◆ **COMPLETE THE FOLLOWING**
• A. Answer these questions from the article on Mitt Romney's choice of Paul Ryan as his running mate, one line each:
(i) Which advisor called the key battle "a referendum on the economy"?
(ii) What was the key skill of the campaign produced by that theory?
(iii) What does Ryan's budget plan do with anti-poverty programs?
• B. Write out the part of the article on Mitt Romney's choice of Paul Ryan, from "The election is" up to and including "role of government.".
• C. Extend the article on Mitt Romney's choice of Paul Ryan as his running mate, starting after its last sentence.

◆ **EXTRACT PROVIDED**
========

Ryan Pick Means A New Campaign For Romney

A choice, not a referendum? Obama bets that the old rules still apply, and Romney hopes they've changed.

Mitt Romney's choice of Rep. Paul Ryan as a running mate represents a dramatic departure from what had been widely taken, to this point, as Romney's basic theory of this election: That the key battle would be, as his advisor Kevin Madden once put it, "a referendum on the economy."

That theory produced a campaign whose key skill was deflection. Romney spent much of this year trying to turn the subject of the campaign back to the economy, and to pin the bulk of the blame for it on President Barack Obama.

The presidential campaign has proven too intense, however, to allow a major party candidate to run as a cipher. And as Romney has lost traction on Obama while seeing his own character and policy defined by Democrats, he has chosen a dramatically different tack.

The election is now a choice, not a referendum, a contest between two clearly and sharply different policy visions and views on the role of government.

Ryan's policy views are as clear as Romney's are vague and complex, aimed not just at cutting spending but at rearranging Americans' relationships with the federal government. His budget plan bets that turning Medicare into a voucher would stop swelling health care costs and hands anti-poverty programs to the states. He has backed — though the most recent budget does not — a version of President George W. Bush's politically disastrous attempt to shift Americans' retirement from Social Security guarantees into private investments.

========

◆ **PROVIDED MATERIAL**
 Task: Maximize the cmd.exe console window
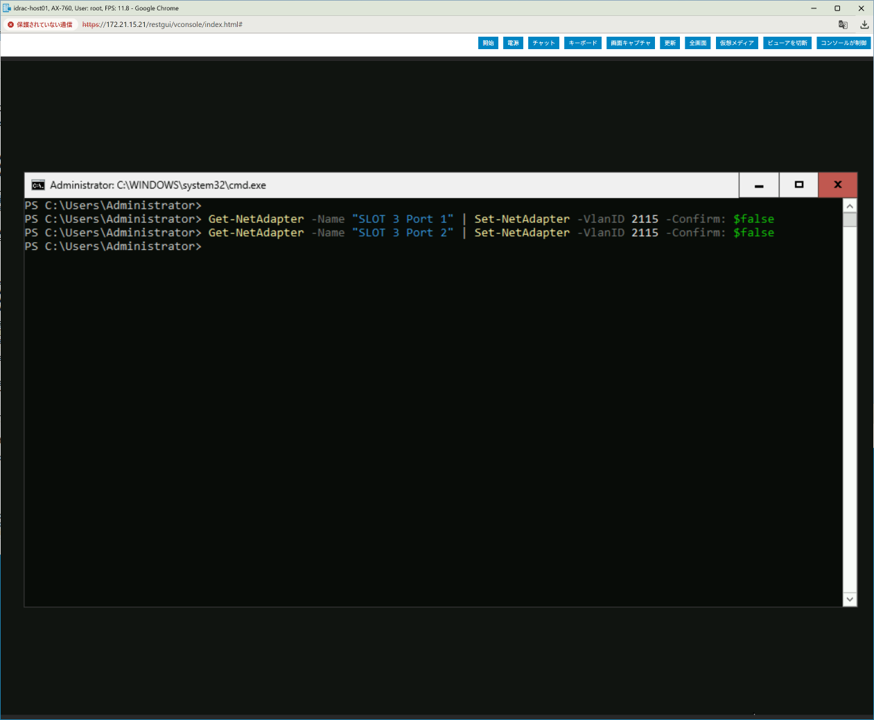(798, 185)
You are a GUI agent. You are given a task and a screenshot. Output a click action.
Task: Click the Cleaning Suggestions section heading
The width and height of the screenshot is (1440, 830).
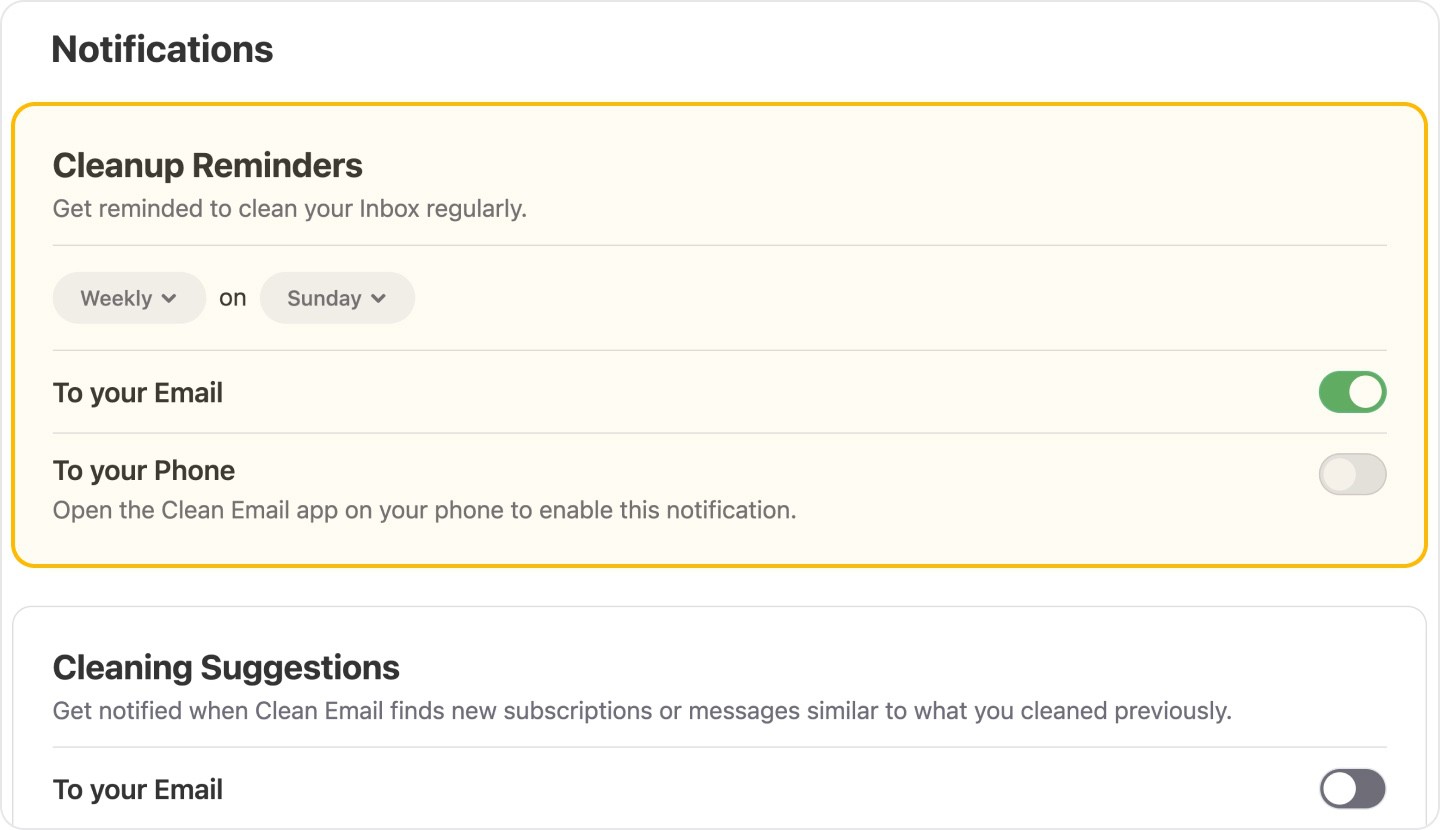point(225,667)
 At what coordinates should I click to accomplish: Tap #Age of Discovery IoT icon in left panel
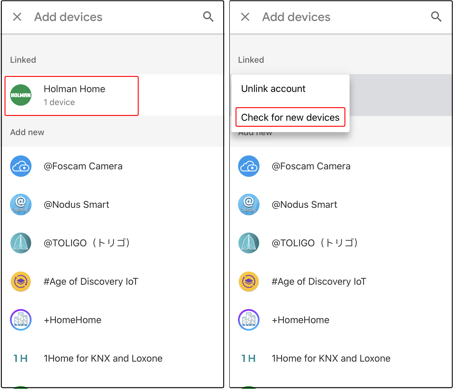click(21, 281)
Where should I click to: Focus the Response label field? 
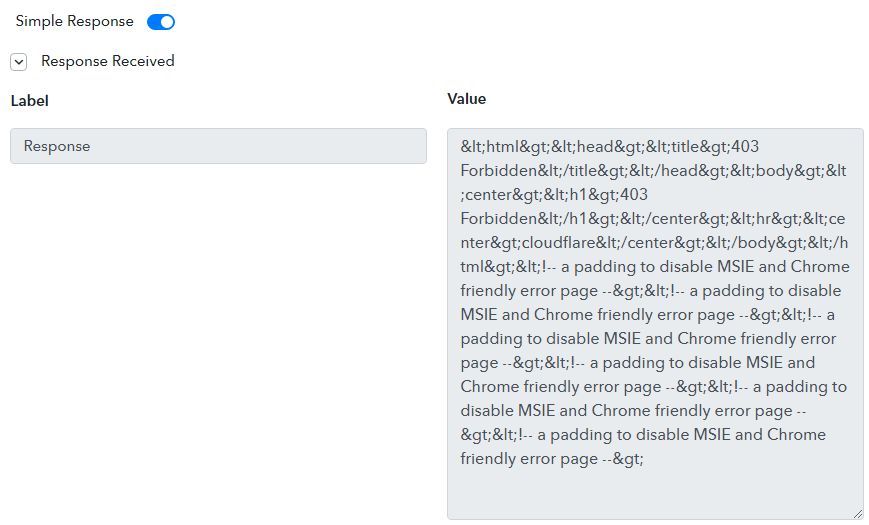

========

◆ **RESPONSES TO THE EXERCISE**
• A.
(i) Kevin Madden
(ii) Deflection
(iii) It hands them to the states.

• B.
The election is now a choice, not a referendum, a contest between two clearly and sharply different policy visions and views on the role of government.

• C.
Obama has answered them with the traditional defense of the role of government in providing for citizens in need, and with the conventional wisdom among Democrats that giant entitlements need to be tweaked, rather than revolutionized. Obama has also made clear, in elevating Ryan and picking public fights with him, that he believes the old rules of politics apply: that tinkering with entitlements (if only for those who haven't yet retired) is poison in, in particular, the key state of Florida.

Romney, long a technocrat and a moderate, now appears to have embraced the Republican Party's own new political bet: That the old rules are off; that Americans are panicked about the size of government and ready for a fresh and radical new vision.

And an election that was expected to be a referendum on the incumbent president looks like it may be a referendum on a 42-year old congressman from Janesville, Wisconsin.